- DVD cover
- Traditional Chinese: 趙先生
- Simplified Chinese: 赵先生
- Literal meaning: Teacher Zhao
- Hanyu Pinyin: Zhào xiānshēng
- Directed by: Lü Yue
- Written by: Lü Yue Shu Ping
- Produced by: Yang Hongguang Liu Xiaodian
- Starring: Shi Jingming Chen Yinan Zhang Zhihua
- Cinematography: Wang Tianlin
- Edited by: Zhai Rui
- Music by: Wu Gang
- Release date: 15 August 1998 (Locarno);
- Running time: 89 minutes
- Country: China
- Language: Mandarin

= Mr. Zhao =

Mr. Zhao is a 1998 Chinese dark comedy film. It is the directorial debut of Lü Yue, already a well-established cinematographer for director Zhang Yimou.

Mr.
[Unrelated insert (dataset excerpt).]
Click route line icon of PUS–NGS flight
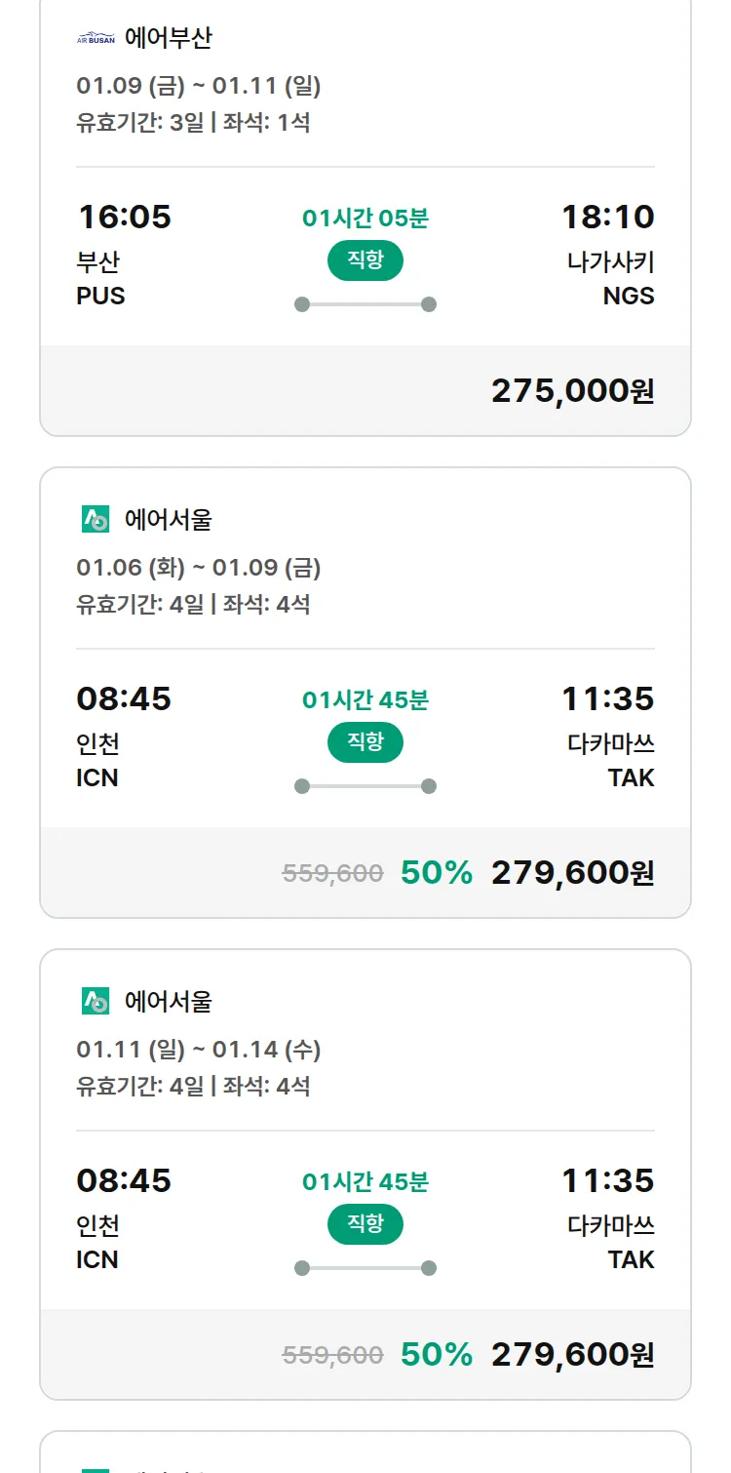click(366, 304)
Zhao tells the story of a philandering doctor living in Shanghai. His infidelity gets the best of him, however, when his mistress Tian Jing (Chen Yinan) announces she is pregnant, while his wife learns of his affair but refuses to grant a divorce.

== Cast ==
- Shi Jingming as the titular Mr. Zhao, a teacher of Chinese medicine.
- Zhang Zhihua as his wife, a factory worker.
- Chen Yinan as Tian Jing, his student and now pregnant mistress.

== Reception ==
Mr. Zhao won the 1998 Golden Leopard at the Locarno International Film Festival in Switzerland.

The film was also entered into competition at the 1999 Hong Kong International Film Festival and the 1998 AFI Fest in Los Angeles.